Обновление существующей конфигурации

Чтобы обновить существующую конфигурацию для получения секретов из HashiCorp Vault:

  1. Обновите параметры файла конфигурации сервера или прокси Zabbix, как описано в разделе Database credentials.

  2. Обновите настройки подключения к БД, перенастроив веб-интерфейс Zabbix и указав требуемые параметры, как описано в разделе Frontend.
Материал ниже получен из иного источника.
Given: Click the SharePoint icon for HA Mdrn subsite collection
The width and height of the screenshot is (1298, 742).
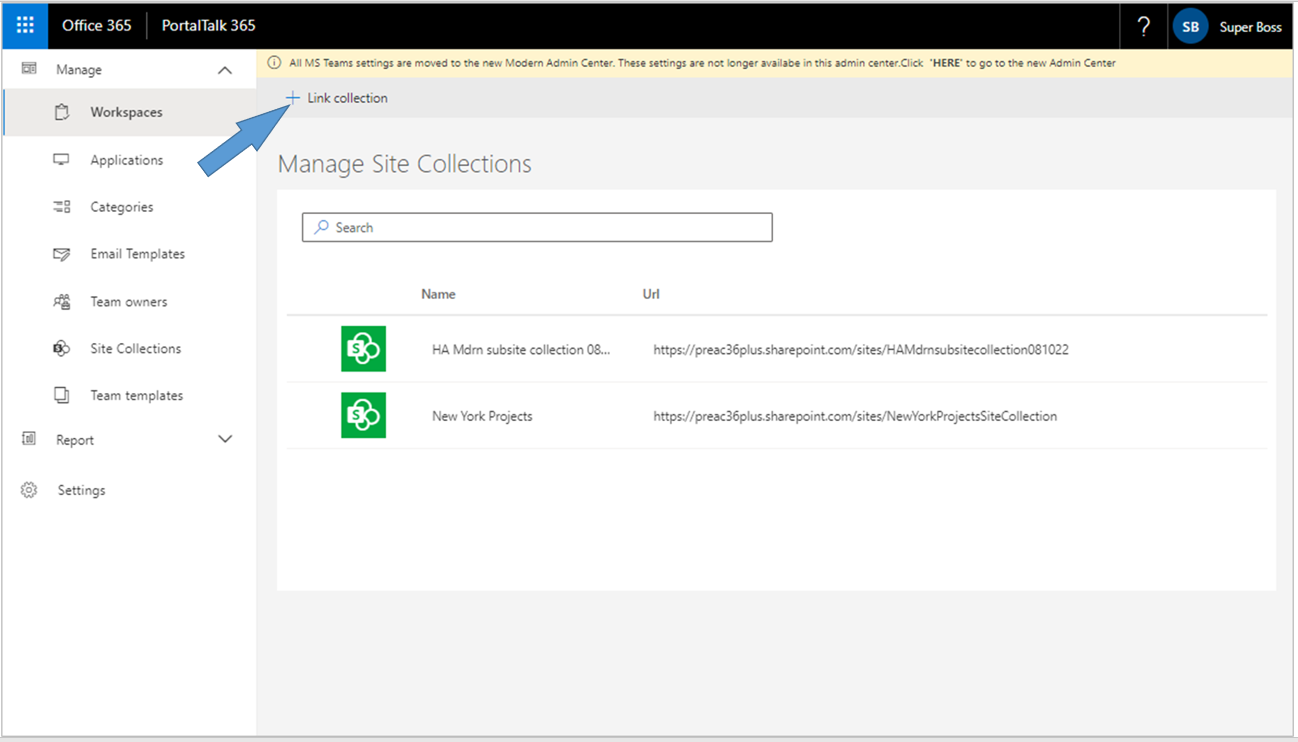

Чтобы перенастроить веб-интерфейс Zabbix, откройте в браузере URL настройки веб-интерфейса:

  • для Apache: http://<server_ip_or_name>/zabbix/setup.php
  • для Nginx: http://<server_ip_or_name>/setup.php

В качестве альтернативы эти параметры можно задать в файле конфигурации веб-интерфейса (zabbix.conf.php):

$DB['VAULT']                    = 'HashiCorp';
$DB['VAULT_URL']                = 'https://localhost:8200';
$DB['VAULT_DB_PATH']            = 'database';
$DB['VAULT_TOKEN']              = '<mytoken>';
$DB['VAULT_CERT_FILE']          = '';
$DB['VAULT_KEY_FILE']           = '';
$DB['VAULT_PREFIX']             = '/v1/secret/data/zabbix/';
  1. При необходимости настройте пользовательские макросы, как описано в разделе User macro values.

Чтобы обновить существующую конфигурацию для получения секретов из CyberArk Vault, см. CyberArk configuration.